Children Exposed To Religion Have Difficulty Distinguishing Fact From Fiction, Study Finds

The Huffington Post | By Shadee Ashtari

Young children who are exposed to religion have a hard time differentiating between fact and fiction, according to a new study published in the July issue of Cognitive Science.

Researchers presented 5- and 6-year-old children from both public and parochial schools with three different types of stories — religious, fantastical and realistic –- in an effort to gauge how well they could identify narratives with impossible elements as fictional.

The study found that, of the 66 participants, children who went to church or were enrolled in a parochial school were significantly less able than secular children to identify supernatural elements, such as talking animals, as fictional.

By relating seemingly impossible religious events achieved through divine intervention (e.g., Jesus transforming water into wine) to fictional narratives, religious children would more heavily rely on religion to justify their false categorizations.

“In both studies, [children exposed to religion] were less likely to judge the characters in the fantastical stories as pretend, and in line with this equivocation, they made more appeals to reality and fewer appeals to impossibility than did secular children,” the study concluded.

Refuting previous hypotheses claiming that children are “born believers,” the authors suggest that “religious teaching, especially exposure to miracle stories, leads children to a more generic receptivity toward the impossible, that is, a more wide-ranging acceptance that the impossible can happen in defiance of ordinary causal relations.”

According to 2013-2014 Gallup data, roughly 83 percent of Americans report a religious affiliation, and an even larger group — 86 percent — believe in God.

More than a quarter of Americans, 28 percent, also believe the Bible is the actual word of God and should be taken literally, while another 47 percent say the Bible is the inspired word of God.

SOURCE: http://www.huffingtonpost.com/2014/07/21/children-religion-fact-fiction_n_5607009.html

Categories: Americas

3 replies

  1. “Let me say at the outset that I am both a believer as well as a practising Muslim. I am a Muslim because I believe in the spiritual message of the Holy Quran. As a scientist, the Quran speaks to me in that it emphasises reflection on the Laws of Nature, with examples drawn from cosmology, physics, biology and medicine, as signs for all men. Thus

    “Can they not look up to the clouds, how they are created; and to the Heaven how it is upraised; and the mountains how they are rooted, and to the earth how it is outspread ?” (88: 17)

    and again,

    “Verily in the creation of the heavens and of the earth, and in the alternation of the night and of the day, are there signs for men of understanding. ” (3: 189-190)

    Seven hundred and fifty verses of the Quran -(almost one eighth of the Book) -“exhort believers to study Nature, to reflect, to make the best use of reason in their search for the ultimate and to make the acquiring of knowledge and scientific comprehension part of the community’s life”. The Holy Prophet of Islam (Peace be on him) emphasised that the quest for knowledge and sciences is obligatory upon every Muslim, man and woman.

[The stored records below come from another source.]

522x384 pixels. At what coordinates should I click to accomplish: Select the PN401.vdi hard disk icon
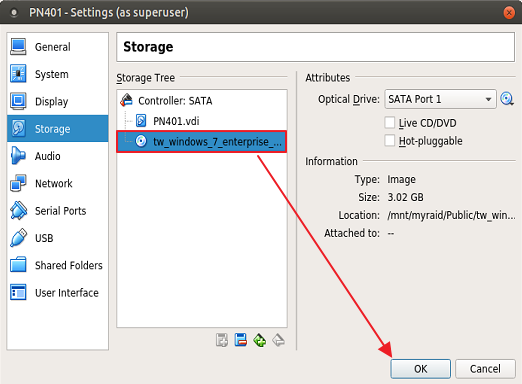point(141,121)
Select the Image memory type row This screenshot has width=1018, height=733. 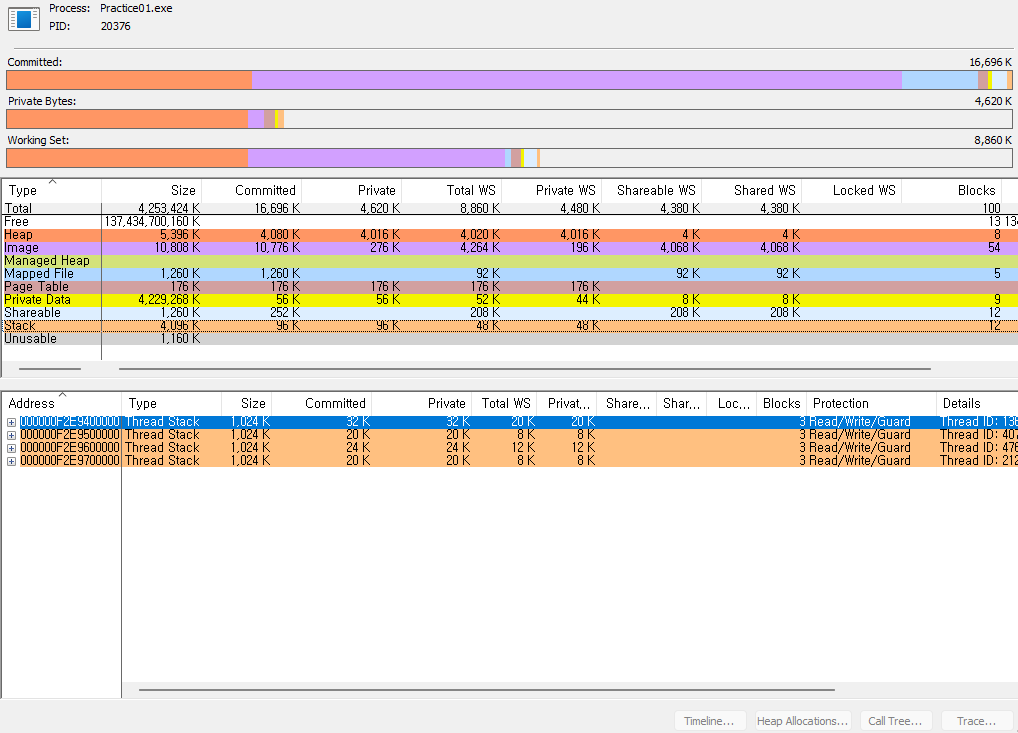[x=510, y=247]
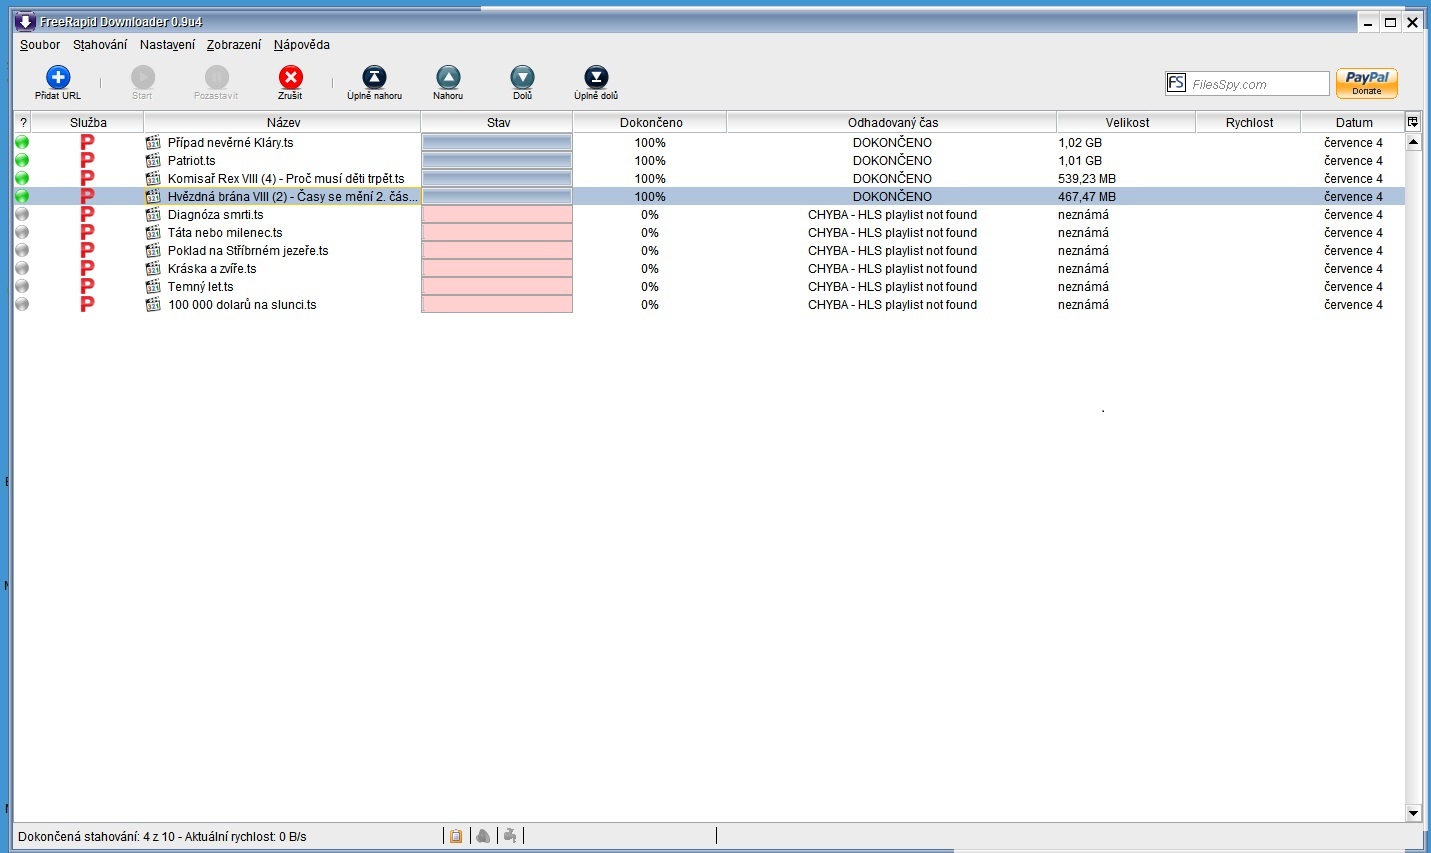Click progress bar of Případ nevěrné Kláry
This screenshot has height=853, width=1431.
click(x=497, y=143)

    This is the first premise on scientific knowledge with which any fundamentalist thinking in Islam must begin. Add to this the second premise – eloquently reinforced by Maurice Bucaille in his essay on “The Bible, the Quran and Science”. There is not a single verse in the Quran where natural phenomena are described and which contradicts what we know for certain from our discoveries in sciences.”

    From the essay: Islam and Science, April 1984, Dr. Abdus Salam, Nobel Laureate in physics.

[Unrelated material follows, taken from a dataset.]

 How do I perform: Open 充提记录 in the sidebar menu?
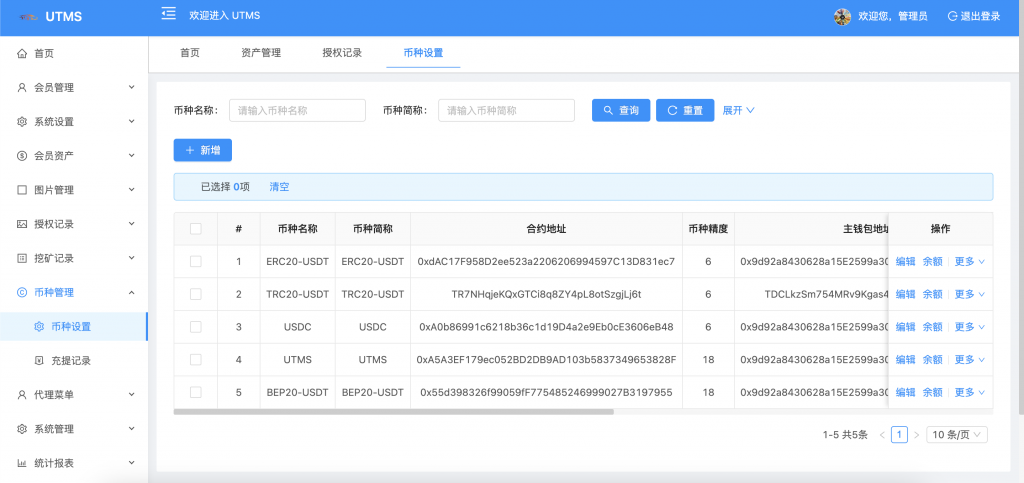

    http://www.globalwebpost.com/farooqm/study_res/abdus_salam/i_science.html

  2. I think the study would be true for all religions including Islam. We see fantastical and magical thinking in Muslims of all denominations. I can quote many examples but let me point out only one. Countless Muslims believe that honey has great healing powers. They derive this from Quran. Most Muslims give honey to their newborn child as the first food. Medical science tells us that honey should not be given to the newborn as it can cause life threatening allergic reaction.
    Now God has not claimed any physical cures by honey in the Quran, but who can stop the onslaught of those who will condemn the science and continue to believe in its magical powers.